Oil prices explode: Iran threatens to block the Strait of Hormuz!
Iran is threatening to close the Strait of Hormuz, which could have serious consequences for the oil market and the global economy.

Oil prices explode: Iran threatens to block the Strait of Hormuz!
On June 15, 2025, Amy Walker reported that oil prices skyrocketed following an Israeli attack on Iran. In this context, experts warn of the possibility of a blockage of the strategically important Strait of Hormuz, which is central to global oil trade. Iranian General Ismail Kosari threatened to close the road, which could have serious consequences for the oil market and the global economy. In fact, 21 percent of the world's crude oil flows through this strait, which runs between Oman and the Iranian coast.
Against the background of this tense situation, analysts fear a new energy price shock. European warships could also accompany trade routes in the Persian Gulf to ensure shipping safety. Such a blockage would have particularly serious consequences for Asia, which sources 80 percent of its oil from this region.

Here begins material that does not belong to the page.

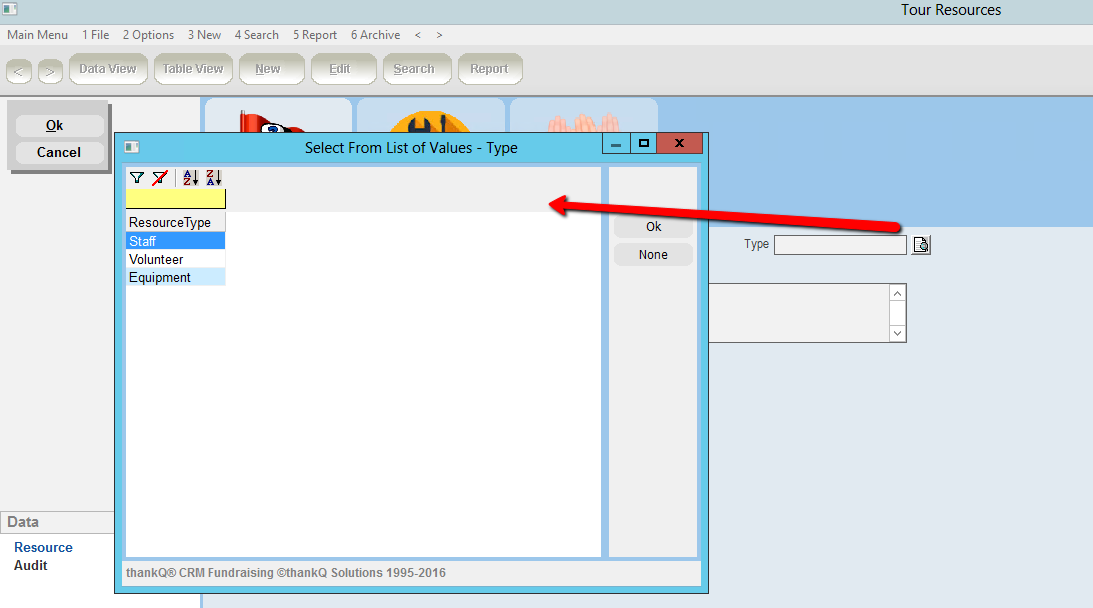Click the yellow filter text box
Screen dimensions: 1093x608
pyautogui.click(x=175, y=199)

Iran relies heavily on revenue from oil trade and also transports its own oil through the Strait of Hormuz.
Geopolitical tensions and historical contexts
The Strait of Hormuz is not only currently of great geostrategic importance. Historically, it was already marked by British interventions since 1819, when a network of sheikhdoms was created to combat piracy. After the British withdrawal in 1970, a new source of unrest arose with the Islamic Revolution in Iran, which continues to have an impact today. The US intervention in the Iran-Iraq War was particularly striking when the US military sank Iranian warships in 1988.
Iran's threats to close the Strait of Hormuz are not new. As early as 2012, Tehran planned to take this measure in response to international sanctions. At the moment, Iran still relies on partnerships to avoid a blockade. Expert of taz cited that Iran could ruthlessly pressure other countries to reduce oil supplies and increase oil prices. This geopolitical chess game could have serious consequences for the global market.

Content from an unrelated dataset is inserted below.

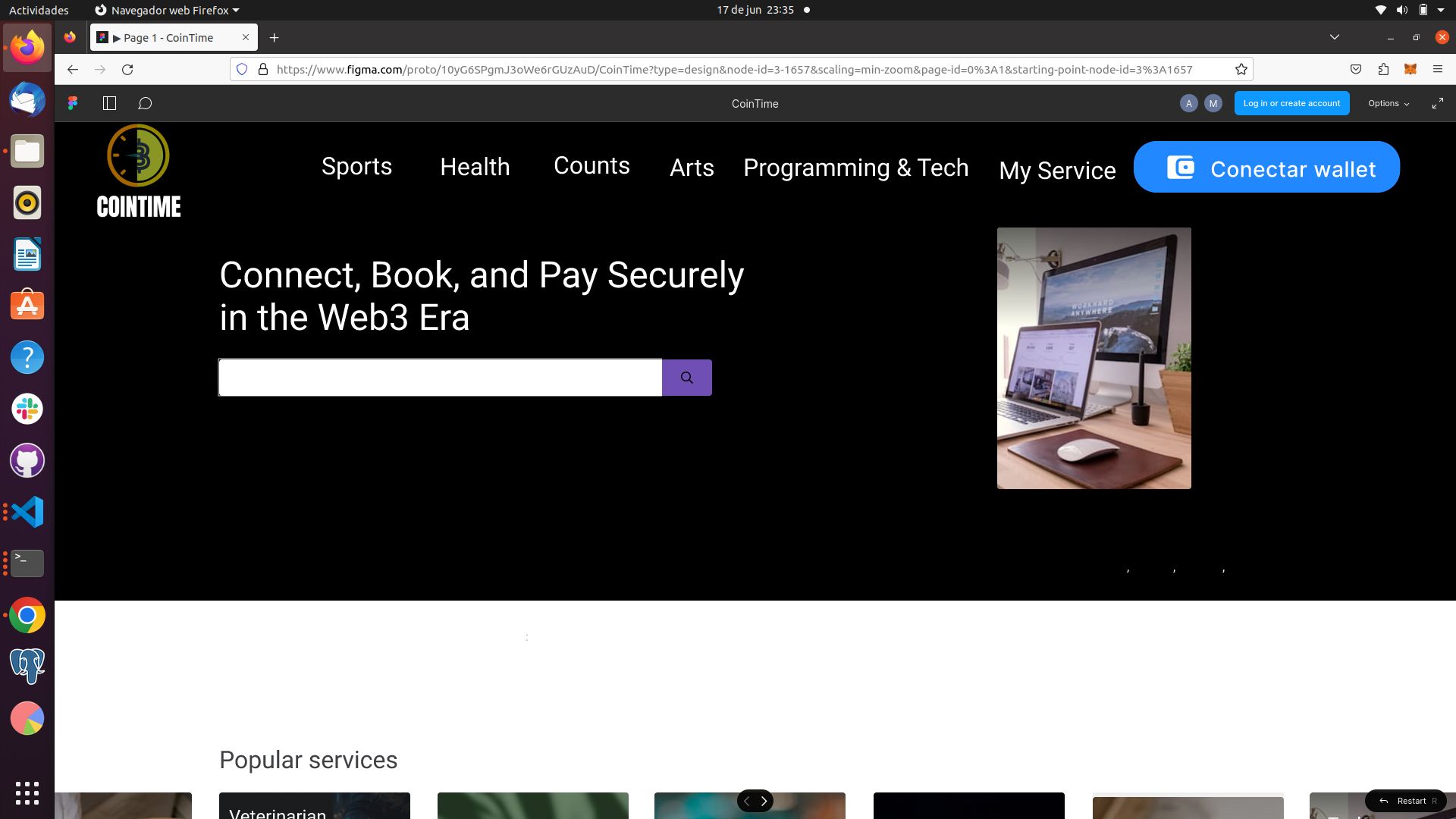Select the Sports navigation menu item

click(357, 167)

Regional dynamics and reactions
Another aspect that complicates the issue is the different attitudes of Arab states towards Iran. While Oman, Qatar and Kuwait try to maintain balance, Saudi Arabia and the United Arab Emirates are betting on confrontation. The latter are struggling with the challenge of finding alternatives to the Strait of Hormuz, as 90 percent of their oil exports currently pass through this route. Although there are pipelines, such as the Habshan-Fujairah pipeline, they do not have sufficient capacity.
The Houthi rebels, who support Iran, have carried out multiple attacks on Saudi infrastructure, including the East-West pipeline. This escalation could impact not only the security of the Strait of Hormuz, but also that of the adjacent Bab al-Mandab, which in turn would have far-reaching implications for international trade.
Finally, it should be noted that the Iranian government and President Hassan Rouhani are open to improving relations with the US, but at the same time call for the immediate lifting of all US sanctions. The situation remains tense as geopolitical tensions continue to harbor the risk of escalation and pressure on the oil market is growing.